Misleading Appearances

Moses passes from childhood to young adulthood when he realizes that things aren’t necessarily what they seem. For example, Moses lives on the Rue Bleue, a street that isn’t blue. He visits sex workers on the Rue de Paradis, which, despite the momentary human connection and physical relief he experiences there, doesn’t quite live up to typical conceptions of paradise. And, when he forms a friendship with Monsieur Ibrahim, he learns that his street’s only “Arab”—the French word designating a neighborhood grocery—is not actually an Arab.

While these examples open Moses’s eyes, more strikingly profound lessons follow. As the nascent friendship grows between Monsieur Ibrahim, an older Muslim man, and Moses, a young Jewish boy—characters Schmitt specifically chooses to seemingly be a most unlikely pair—Moses is astonished to find his preconceptions routinely dismantled. Instead, he sees similarities between Muslims and Jews, which though surprising to the child should not strike adult readers as shocking, given that Islam stems from Judaic Abrahamic tradition. Cementing this connection is the fact that both protagonists bear the names of Old Testament patriarchs Abraham and Moses.

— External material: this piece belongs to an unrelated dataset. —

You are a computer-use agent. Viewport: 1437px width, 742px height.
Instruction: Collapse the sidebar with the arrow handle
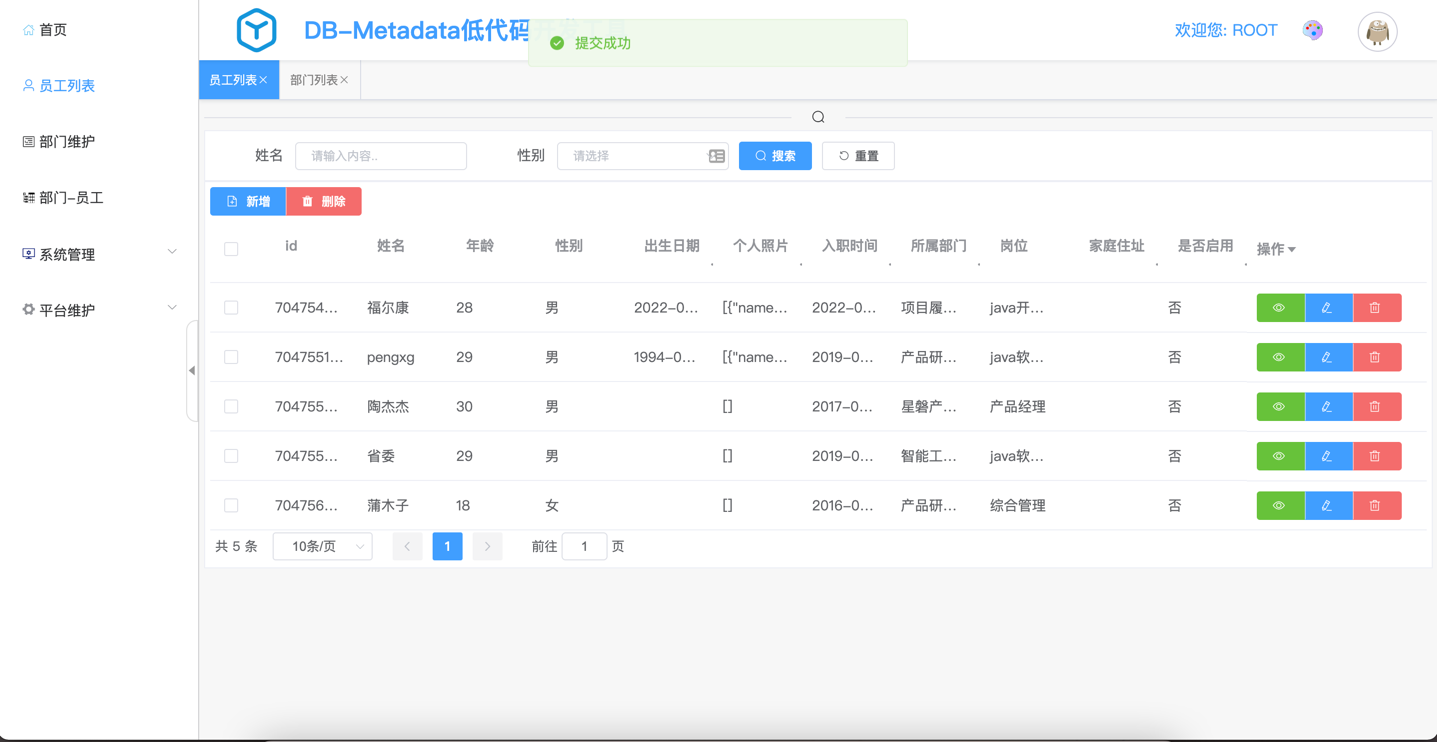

At roughly the same time that Moses begins a cross-cultural friendship culminating in unconditional love, he reunites with his mother. He has grown up believing his father’s story that she heartlessly abandoned him early in his life, but upon re-meeting her after his father’s suicide, Moses gets her side of events, which differs from that related by his father. Armed with the wisdom that appearances and long-held narratives can deceive, Moses forgives his mother and accepts her into his life as part of his healing and maturation process.